Updated recommendations aim to give you a bigger say in how you manage your disease.
by Aviva Patz
The American Academy of Neurology (AAN) has unveiled new disease-modifying treatment guidelines for people with multiple sclerosis, the first revisions in more than 16 years.
“So much has changed about the diagnosis of MS, how we monitor treatment, and the landscape of therapy—we needed a full evaluation of all the medicines,” says Cleveland Clinic neurologist Alexander Rae-Grant, MD, lead author of the new guidelines, published in the journal Neurology. The guidelines evaluate 23 different medications, including 23 FDA-approved disease-modifying therapies and medications that are used off-label for MS.
Off-label medications are not specifically labeled by the Food and Drug Administration for treatment of MS. The new guidelines also update advice on starting, switching and stopping treatment. They consider the best treatment protocols for the various phases of MS—relapsing remitting, secondary progressive, and primary progressive, as well as clinically isolated syndrome, a precursor in many cases to MS. Lastly, the guidelines seek to give people with MS a more active role in shaping and monitoring their own course of therapy.
The new guidelines are based on findings from a systematic review and were drafted according to protocol set by the Institute of Medicine. Whether you have lived with MS for years or are newly diagnosed, the new guidelines seek to give you a bigger say in the decisions surrounding starting, switching and stopping your therapy based on your preferences, lifestyle, other existing medical conditions and your experience of how it’s working (or not), plus any side effects. Ultimately, the new guidelines should improve your care and your ability to manage your disease. “We hope it will ensure a better ongoing dialogue about the reason for the medicines, what the medicines do and don’t do, better monitoring for side effects and adherence to treatments, and a more active stance in changing to a different and potentially better medicine during the course of the condition,” Dr. Rae-Grant says. Here’s what you need to know about how they might change the way you’re managing your MS.
What you should do now
You may be tempted to ask your doctor to switch or even stop your disease-modifying therapy (DMT). However, Ruth Ann Marrie, MD, PhD, director of the Multiple Sclerosis Clinic at the University of Manitoba, suggests asking instead, “Is my current treatment regimen still the most appropriate for me?” Because, she explains, “The older medications have a good safety track record and some people respond very well to them, so newer is not necessarily better.” That said, she emphasizes that for people with MS, “every visit with their neurologist is an opportunity to review how they are doing with respect to their MS and to review their treatment plan, including whether any changes in that treatment are needed.”

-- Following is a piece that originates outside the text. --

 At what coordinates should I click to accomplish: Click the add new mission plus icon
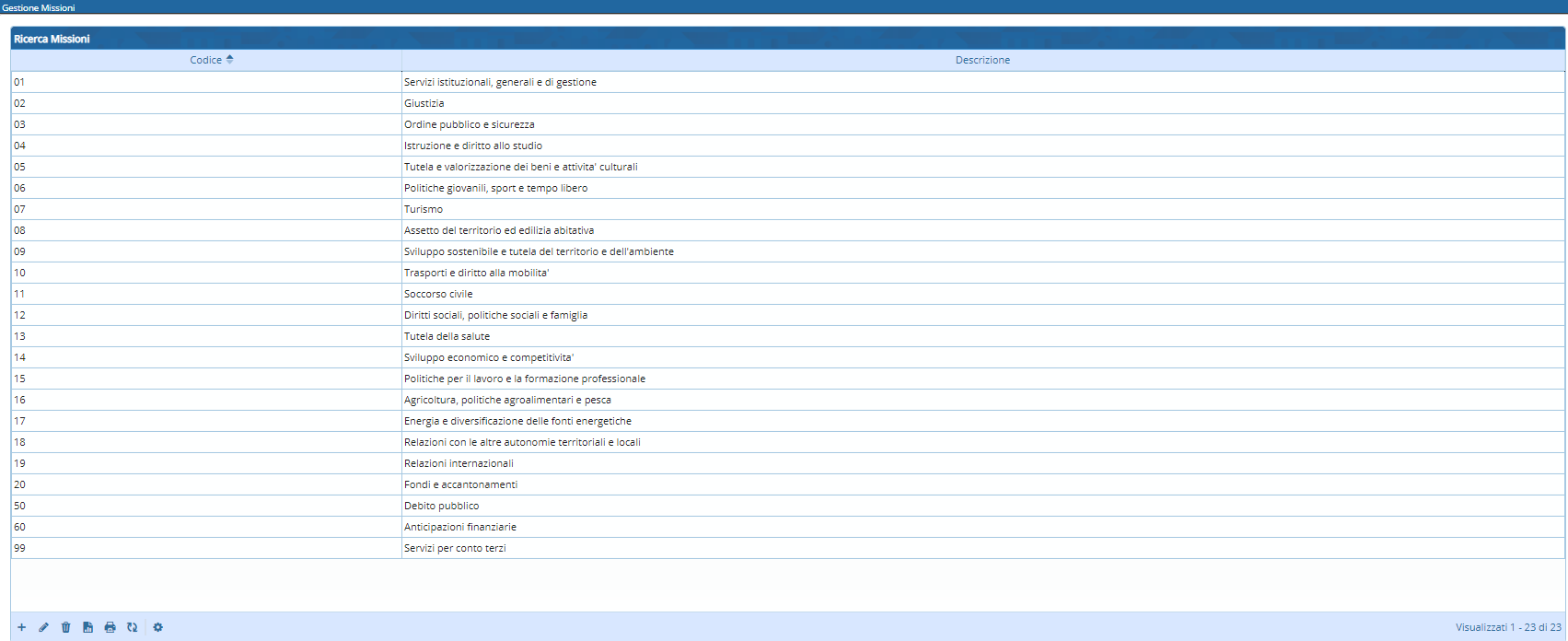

The guidelines add best practices for the management of DMTs around the time of pregnancy. “Women should stop their DMT before conception for planned pregnancies unless the risk of MS activity during pregnancy outweighs the risk associated with the specific DMT during pregnancy.” Again, women should discuss their options with their neurologist.
The guidelines also recommend that doctors consider off-label use of the medications azathioprine and cladribine for people with MS who have fewer financial resources, and to also think about ways they can help their patients secure financial assistance for those medications, according to Dr. Marrie. As part of the guidelines, doctors are advised to review the risks of treatment with certain medicines, as there’s some concern about the safety profile of mitoxantrone, and other medications (natalizumab, fingolimod, rituximab, ocrelizumab, and dimethyl fumarate) may raise the risk of a progressive brain disorder to which some people with MS are vulnerable.
Although the new guidelines represent a major update for the treatment of MS, doctors still have many questions. In future research, they’d like to see more head-to-head comparisons between DMTs as well as a comparison of medications in a population of people with MS who might have other conditions complicating care, just like in real life. “There’s so much more to do in the MS field,” Dr. Rae-Grant says.
Several such comparative effectiveness studies are underway with funding from the Patient-Centered Outcomes Research Institute (PCORI).